Veterans sing and dance at close of town commemoration service in Normandy

A Normandy veteran who ended a poignant ceremony overlooking Gold Beach with a song and a dance said it’s “difficult to stop a few tears” when revisiting France.

Henry Rice, 98, joined singer Emma Brown before forming a line with other veterans and guests and swaying to Auld Lang Syne.

More than a dozen veterans were honoured with a standing ovation as they arrived at the ceremony in Arromanches, a service held every year in the liberated coastal town since June 6 1944.

Crowds cheered while watching the town parade and service, some watching from shop windows and a cafe rooftop overlooking the square.

He added: “It’s difficult to stop a few tears.

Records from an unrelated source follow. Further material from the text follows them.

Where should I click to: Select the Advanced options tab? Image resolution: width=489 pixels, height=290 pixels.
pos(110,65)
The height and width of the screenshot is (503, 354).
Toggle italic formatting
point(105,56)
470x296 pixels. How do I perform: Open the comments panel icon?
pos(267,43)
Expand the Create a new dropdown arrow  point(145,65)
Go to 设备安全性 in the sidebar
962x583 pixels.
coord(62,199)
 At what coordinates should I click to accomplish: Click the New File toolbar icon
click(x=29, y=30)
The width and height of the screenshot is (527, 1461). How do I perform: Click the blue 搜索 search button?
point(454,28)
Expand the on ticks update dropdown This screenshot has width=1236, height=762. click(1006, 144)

“It’s like coming back to France every time, I get very emotional. I then pretend no, I’m not emotional, I am happy, but in reality I’ve come to remember comrades, to say sorry.

“But at the same time I look up there at that gentleman, merci beaucoup.”

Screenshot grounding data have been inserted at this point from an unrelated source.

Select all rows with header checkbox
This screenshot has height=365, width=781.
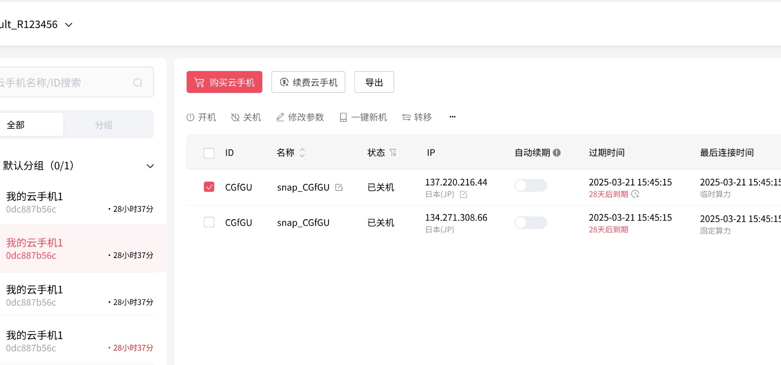pyautogui.click(x=209, y=153)
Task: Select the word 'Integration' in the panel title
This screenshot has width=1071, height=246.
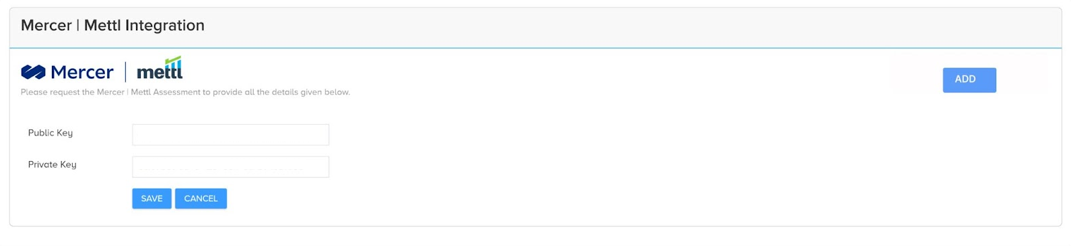Action: pyautogui.click(x=164, y=26)
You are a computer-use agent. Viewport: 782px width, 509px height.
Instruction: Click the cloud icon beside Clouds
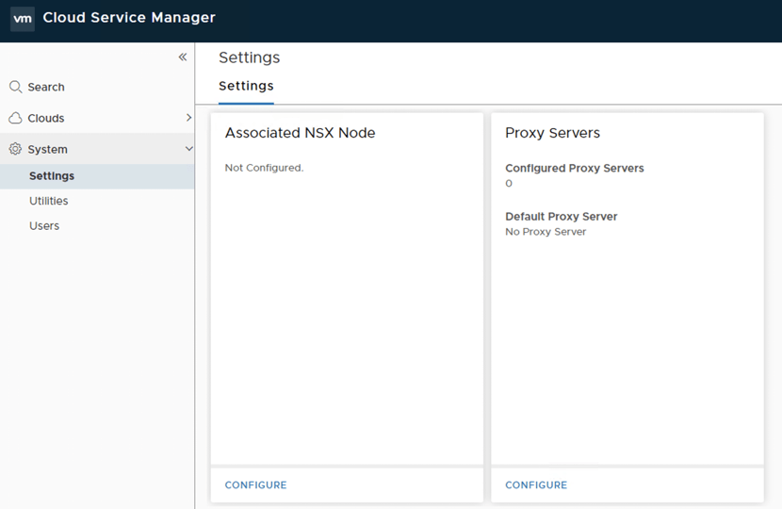click(x=15, y=118)
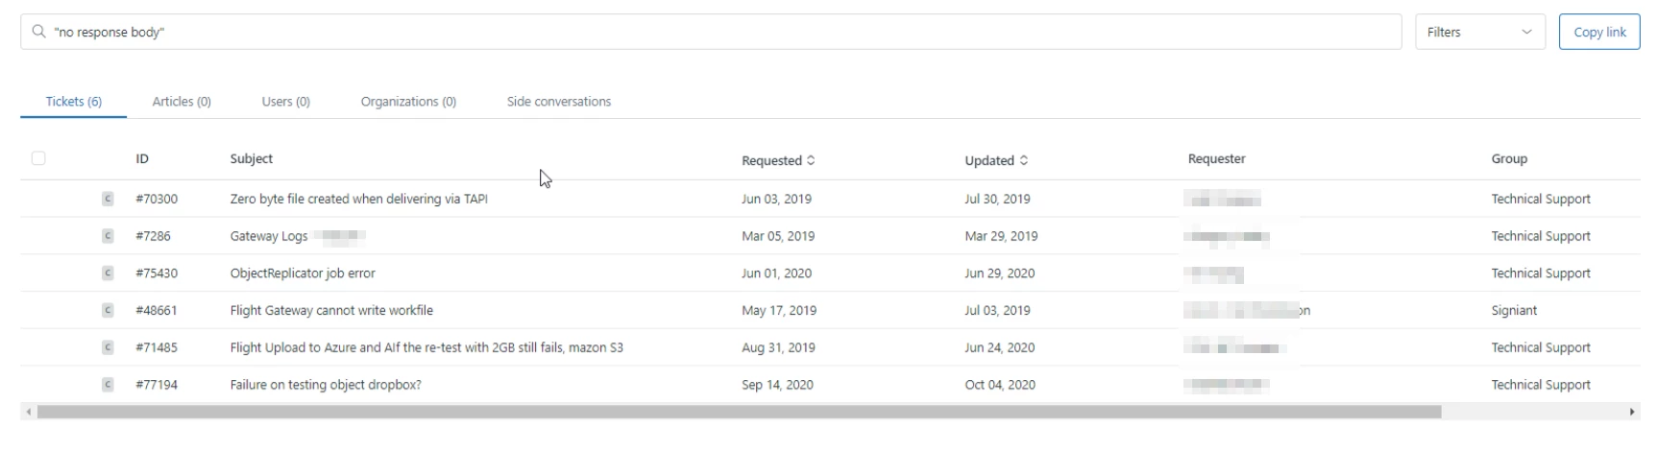Open the Filters dropdown
The width and height of the screenshot is (1658, 451).
click(x=1479, y=32)
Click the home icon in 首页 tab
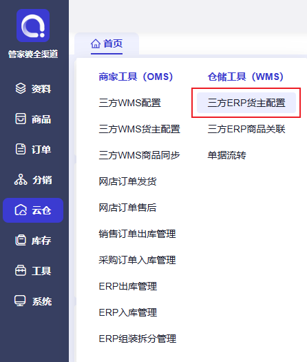Image resolution: width=307 pixels, height=362 pixels. point(96,43)
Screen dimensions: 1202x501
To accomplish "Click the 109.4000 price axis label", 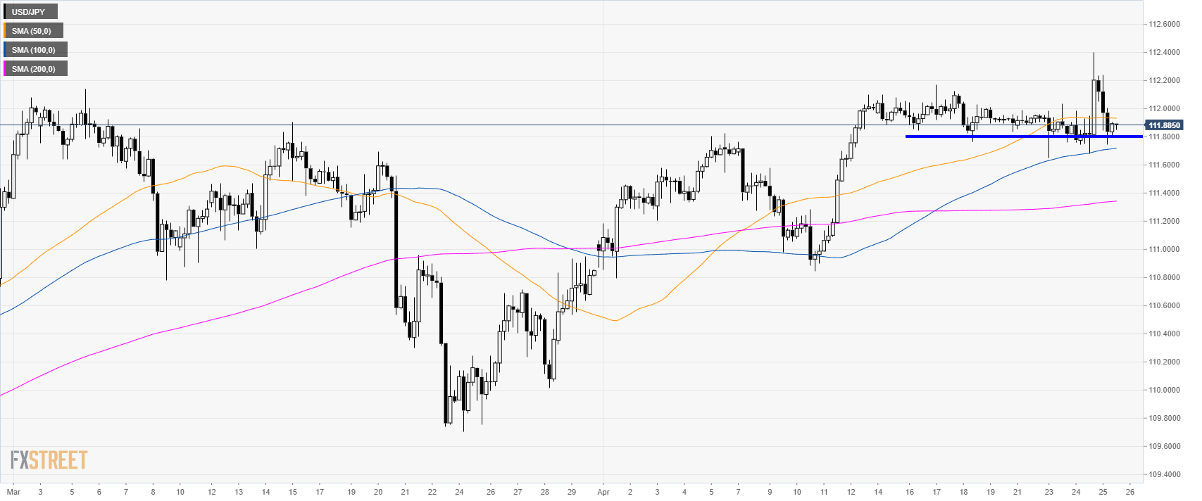I will click(x=1164, y=474).
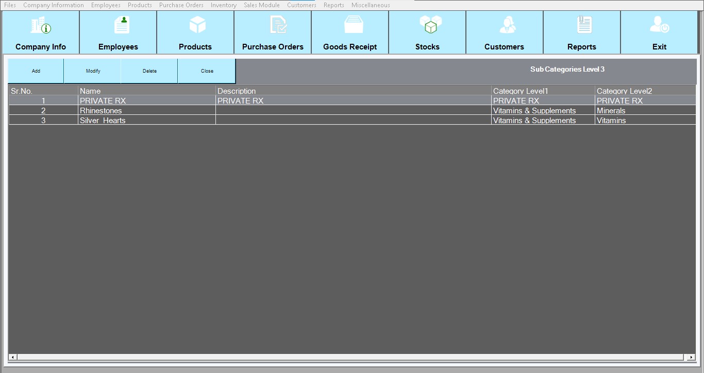Click the Add button
This screenshot has width=704, height=373.
click(36, 71)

On swaying with Reverend Mandy Reynolds to Auld Lang Syne, Mr Rice, from Surrey, said: “She is a wonderful lady. And when I say the expression I love her I mean [like] I love life, she is super.”

Mr Rice, who served on HMS Eastway, said the 80th anniversary is a “special year” which makes him remember “more deeply”.

On his plans for the rest of D-Day, he added: “I want a bottle of calvados and then we go back to the hotel tonight, I’m going to have a superb dinner.”

Veteran Alec Penstone also danced at the ceremony, arm in arm with Ms Reynolds.

Singer Ms Brown, 38, said the spirit of the ceremony was the same as it has been for 10 years, and that in contrast to TV events “this is really the pilgrimage and the spirit here”.

She said: “It’s amazing. They have so much energy. They can party, we, the younger people, are getting tired.

“But it’s also amazing because you feel them relaxed, and you feel it’s almost like they become younger behind their eyes. Something sparkles. It’s really nice.”

In the hot sunshine on Thursday, veterans wore sunglasses as they looked out to sea over Gold Beach where troops landed 80 years ago.

The mayor of Arromanches, Marcel Bastide, said the invasion was a “real time of liberation” for the town.

“We thank you veterans very much. We will never forget you.”